#### [Supplied material]
++++++++

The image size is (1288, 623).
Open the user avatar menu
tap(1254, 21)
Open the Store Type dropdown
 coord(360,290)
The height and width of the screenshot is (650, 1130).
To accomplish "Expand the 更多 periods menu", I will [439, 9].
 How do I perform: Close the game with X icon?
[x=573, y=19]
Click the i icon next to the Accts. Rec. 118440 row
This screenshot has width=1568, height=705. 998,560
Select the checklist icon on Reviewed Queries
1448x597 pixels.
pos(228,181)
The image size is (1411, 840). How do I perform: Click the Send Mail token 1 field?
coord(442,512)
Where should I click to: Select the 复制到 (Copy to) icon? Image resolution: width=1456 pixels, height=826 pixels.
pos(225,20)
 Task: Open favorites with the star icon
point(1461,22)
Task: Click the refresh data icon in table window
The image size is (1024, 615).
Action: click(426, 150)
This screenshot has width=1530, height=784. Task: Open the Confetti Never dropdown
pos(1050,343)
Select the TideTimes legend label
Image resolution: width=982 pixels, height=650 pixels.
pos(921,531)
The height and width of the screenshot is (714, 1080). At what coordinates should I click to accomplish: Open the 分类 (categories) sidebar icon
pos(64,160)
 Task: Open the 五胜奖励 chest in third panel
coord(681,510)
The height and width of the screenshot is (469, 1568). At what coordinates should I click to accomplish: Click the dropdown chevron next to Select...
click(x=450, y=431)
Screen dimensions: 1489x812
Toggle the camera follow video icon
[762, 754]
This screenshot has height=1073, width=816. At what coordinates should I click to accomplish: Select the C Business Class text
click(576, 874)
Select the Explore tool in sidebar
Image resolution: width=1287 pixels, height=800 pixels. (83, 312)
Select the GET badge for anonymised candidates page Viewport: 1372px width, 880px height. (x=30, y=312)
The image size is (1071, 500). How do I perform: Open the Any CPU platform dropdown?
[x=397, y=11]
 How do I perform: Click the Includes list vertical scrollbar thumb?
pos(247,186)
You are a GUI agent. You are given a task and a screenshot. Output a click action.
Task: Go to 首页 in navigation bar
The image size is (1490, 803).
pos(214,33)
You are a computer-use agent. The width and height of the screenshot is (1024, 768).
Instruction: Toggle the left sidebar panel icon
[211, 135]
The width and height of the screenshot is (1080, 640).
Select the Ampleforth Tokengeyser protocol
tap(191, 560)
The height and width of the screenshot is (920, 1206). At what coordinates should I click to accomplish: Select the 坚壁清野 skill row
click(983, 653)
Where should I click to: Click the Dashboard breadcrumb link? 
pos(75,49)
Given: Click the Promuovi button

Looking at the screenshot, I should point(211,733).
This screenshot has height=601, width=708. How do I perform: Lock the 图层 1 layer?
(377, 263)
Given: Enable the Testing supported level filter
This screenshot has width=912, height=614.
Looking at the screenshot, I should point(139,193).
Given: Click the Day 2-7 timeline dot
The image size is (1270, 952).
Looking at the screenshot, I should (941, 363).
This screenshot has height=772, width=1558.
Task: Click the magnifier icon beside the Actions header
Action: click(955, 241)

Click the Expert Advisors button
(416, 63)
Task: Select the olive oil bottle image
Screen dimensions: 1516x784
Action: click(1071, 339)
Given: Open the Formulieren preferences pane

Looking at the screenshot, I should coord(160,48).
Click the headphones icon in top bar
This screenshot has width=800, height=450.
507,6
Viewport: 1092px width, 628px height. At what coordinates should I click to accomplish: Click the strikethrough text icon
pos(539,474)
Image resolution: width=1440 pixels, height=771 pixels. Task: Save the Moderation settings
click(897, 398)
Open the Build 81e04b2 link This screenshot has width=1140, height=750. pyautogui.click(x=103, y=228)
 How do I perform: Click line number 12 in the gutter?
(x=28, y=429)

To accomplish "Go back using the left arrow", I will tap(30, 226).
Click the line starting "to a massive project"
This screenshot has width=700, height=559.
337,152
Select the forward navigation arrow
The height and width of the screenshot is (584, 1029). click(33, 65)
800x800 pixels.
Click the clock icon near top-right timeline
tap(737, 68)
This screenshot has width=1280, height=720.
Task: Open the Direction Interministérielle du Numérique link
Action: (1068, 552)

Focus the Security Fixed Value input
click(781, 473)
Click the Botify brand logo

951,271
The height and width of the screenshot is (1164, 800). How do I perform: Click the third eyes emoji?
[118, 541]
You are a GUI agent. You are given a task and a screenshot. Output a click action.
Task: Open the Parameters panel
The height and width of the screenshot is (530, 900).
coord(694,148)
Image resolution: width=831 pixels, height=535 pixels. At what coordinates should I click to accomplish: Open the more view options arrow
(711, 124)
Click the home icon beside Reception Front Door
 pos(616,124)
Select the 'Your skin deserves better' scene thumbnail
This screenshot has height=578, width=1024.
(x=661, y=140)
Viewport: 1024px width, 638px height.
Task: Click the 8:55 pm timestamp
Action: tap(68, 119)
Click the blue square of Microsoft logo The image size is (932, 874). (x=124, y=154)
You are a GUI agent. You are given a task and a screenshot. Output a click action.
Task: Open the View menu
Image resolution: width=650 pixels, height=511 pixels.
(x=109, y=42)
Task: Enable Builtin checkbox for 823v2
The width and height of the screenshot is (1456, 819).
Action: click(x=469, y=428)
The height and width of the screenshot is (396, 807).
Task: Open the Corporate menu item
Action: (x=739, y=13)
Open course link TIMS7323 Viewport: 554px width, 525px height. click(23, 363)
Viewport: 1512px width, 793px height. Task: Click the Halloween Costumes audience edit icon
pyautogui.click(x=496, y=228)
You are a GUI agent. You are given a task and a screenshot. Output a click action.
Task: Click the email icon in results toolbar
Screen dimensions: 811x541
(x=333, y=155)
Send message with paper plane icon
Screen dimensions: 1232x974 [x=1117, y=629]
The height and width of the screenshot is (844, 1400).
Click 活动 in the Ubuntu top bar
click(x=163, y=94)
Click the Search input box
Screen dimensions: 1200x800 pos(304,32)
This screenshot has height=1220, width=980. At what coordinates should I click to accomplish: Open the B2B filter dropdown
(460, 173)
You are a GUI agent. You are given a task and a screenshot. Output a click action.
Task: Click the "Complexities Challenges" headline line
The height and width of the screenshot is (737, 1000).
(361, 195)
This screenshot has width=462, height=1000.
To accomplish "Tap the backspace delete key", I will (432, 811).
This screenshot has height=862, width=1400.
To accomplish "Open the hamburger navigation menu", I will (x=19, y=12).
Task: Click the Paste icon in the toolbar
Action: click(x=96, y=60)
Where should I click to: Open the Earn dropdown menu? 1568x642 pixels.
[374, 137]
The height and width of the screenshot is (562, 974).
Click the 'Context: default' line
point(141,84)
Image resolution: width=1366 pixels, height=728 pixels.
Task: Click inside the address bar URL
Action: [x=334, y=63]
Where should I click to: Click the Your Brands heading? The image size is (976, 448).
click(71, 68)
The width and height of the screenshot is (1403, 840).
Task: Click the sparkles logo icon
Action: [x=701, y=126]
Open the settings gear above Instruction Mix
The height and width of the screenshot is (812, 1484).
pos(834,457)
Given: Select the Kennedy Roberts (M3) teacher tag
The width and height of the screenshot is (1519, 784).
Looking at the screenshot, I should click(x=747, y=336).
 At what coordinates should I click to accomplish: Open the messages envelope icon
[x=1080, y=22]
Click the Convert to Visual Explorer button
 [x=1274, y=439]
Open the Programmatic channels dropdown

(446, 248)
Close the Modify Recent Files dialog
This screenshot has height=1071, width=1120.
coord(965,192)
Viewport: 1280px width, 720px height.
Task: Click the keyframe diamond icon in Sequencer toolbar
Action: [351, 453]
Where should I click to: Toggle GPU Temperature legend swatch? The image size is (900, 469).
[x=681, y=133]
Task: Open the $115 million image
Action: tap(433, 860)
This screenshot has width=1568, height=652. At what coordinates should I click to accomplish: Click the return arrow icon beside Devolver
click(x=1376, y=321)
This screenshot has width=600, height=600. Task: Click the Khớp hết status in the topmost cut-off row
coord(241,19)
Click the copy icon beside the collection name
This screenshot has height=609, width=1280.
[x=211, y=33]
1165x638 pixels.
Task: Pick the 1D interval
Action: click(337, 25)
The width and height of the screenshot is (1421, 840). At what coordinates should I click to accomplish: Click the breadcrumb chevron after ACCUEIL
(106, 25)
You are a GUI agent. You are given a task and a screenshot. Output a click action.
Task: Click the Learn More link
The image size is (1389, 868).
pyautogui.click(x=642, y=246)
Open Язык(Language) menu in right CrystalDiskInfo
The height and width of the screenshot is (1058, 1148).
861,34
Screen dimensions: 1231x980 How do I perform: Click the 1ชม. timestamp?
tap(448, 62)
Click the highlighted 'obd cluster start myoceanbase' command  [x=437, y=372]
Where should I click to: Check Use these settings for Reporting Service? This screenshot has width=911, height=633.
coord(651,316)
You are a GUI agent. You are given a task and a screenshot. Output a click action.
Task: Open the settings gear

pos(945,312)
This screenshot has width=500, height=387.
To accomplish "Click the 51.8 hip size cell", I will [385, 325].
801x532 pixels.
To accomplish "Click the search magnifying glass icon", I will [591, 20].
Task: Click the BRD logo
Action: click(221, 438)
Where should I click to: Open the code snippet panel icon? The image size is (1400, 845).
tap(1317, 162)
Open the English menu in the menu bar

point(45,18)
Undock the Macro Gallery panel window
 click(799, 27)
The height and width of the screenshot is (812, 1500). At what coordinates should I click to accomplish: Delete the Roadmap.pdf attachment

++++++++

#### [Job]
Copy out the data above exactly, from the line containing "Given: Click the Day 2-7 timeline dot" through the line containing "Action: click(955, 241)", with both of those lines included.

#### [Output for this task]
Given: Click the Day 2-7 timeline dot
The image size is (1270, 952).
Looking at the screenshot, I should (941, 363).
This screenshot has height=772, width=1558.
Task: Click the magnifier icon beside the Actions header
Action: click(955, 241)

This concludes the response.